Repubblica 9.10.16
Quel secolo senza radici di democrazia
di Andrea Bonanni
BRUXELLES.
Qualsiasi problema che in Europa non riesca a trovare una ragionevole
composizione politica è, innanzitutto, un problema culturale e
identitario. Lo abbiamo visto con l’estenuante confronto Nord/Sud
sull’austerità e la spesa pubblica. Lo abbiamo riscontrato nel dialogo
tra sordi che ha portato alla Brexit. Lo ritroviamo sulla questione
irrisolta dei rifugiati.
E in questa Unione dei fin troppi
problemi, è ormai chiaro che i Paesi dell’Est europeo sono diventati un
problema in sè. Non solo e non tanto per il loro rifiuto ideologico nel
dimostrare un minimo di solidarietà sulla questione dei richiedenti
asilo. Ma soprattutto perché sono portatori sempre più radicali di un
neonazionalismo che risulta inconciliabile con lo spirito comunitario,
come dimostra l’intervista a Jaroslaw Kaczynski che pubblichiamo in
queste pagine.
Anche questo, ovviamente, è un problema prima di
tutto culturale e identitario. Di cui possiamo forse cercare di
rintracciare le radici storiche. La “Vecchia Europa”, l’Europa dei padri
fondatori, quella che Renzi ha voluto celebrare con Merkel e Hollande a
Ventotene, nasceva, oltre che da un lungimirante progetto economico,
dalla constatazione del fallimento morale degli stati-nazione. Le due
guerre mondiali che hanno distrutto il Continente in trent’anni sono
state il frutto avvelenato dei nazionalismi e degli stati-nazione che li
avevano nutriti e alimentati. L’Europa che noi amiano e conosciamo si è
formata attraverso un processo di riconciliazione, che a sua volta si è
fondato sulla consapevolezza che le logiche nazionali sono distruttive
e, alla lunga, autodistruttive.
····················
▶ [Consegna A]: Traduci in inglese questa frase del testo di partenza: "Lo abbiamo visto con l’estenuante confronto Nord/Sud sull’austerità e la spesa pubblica."

▶ [Dati mostrati]:
····················
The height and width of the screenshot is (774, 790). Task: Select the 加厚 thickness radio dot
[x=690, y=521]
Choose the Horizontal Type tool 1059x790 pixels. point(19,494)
····················
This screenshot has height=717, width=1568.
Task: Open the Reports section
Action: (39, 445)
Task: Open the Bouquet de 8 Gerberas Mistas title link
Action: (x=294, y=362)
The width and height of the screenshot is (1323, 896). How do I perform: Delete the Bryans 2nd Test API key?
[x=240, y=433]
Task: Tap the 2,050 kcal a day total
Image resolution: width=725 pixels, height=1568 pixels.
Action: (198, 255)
····················
▶ [Consegna B]: Ricopia parola per parola le righe delle voci che vanno da quella contenente "The height and" fino a quella contenente "Choose the Horizontal", inclusa, e nient'altro.

▶ [Risultato A]: We saw it in the exhausting North/South clash over austerity and public spending.

▶ [Risultato B]:
The height and width of the screenshot is (774, 790). Task: Select the 加厚 thickness radio dot
[x=690, y=521]
Choose the Horizontal Type tool 1059x790 pixels. point(19,494)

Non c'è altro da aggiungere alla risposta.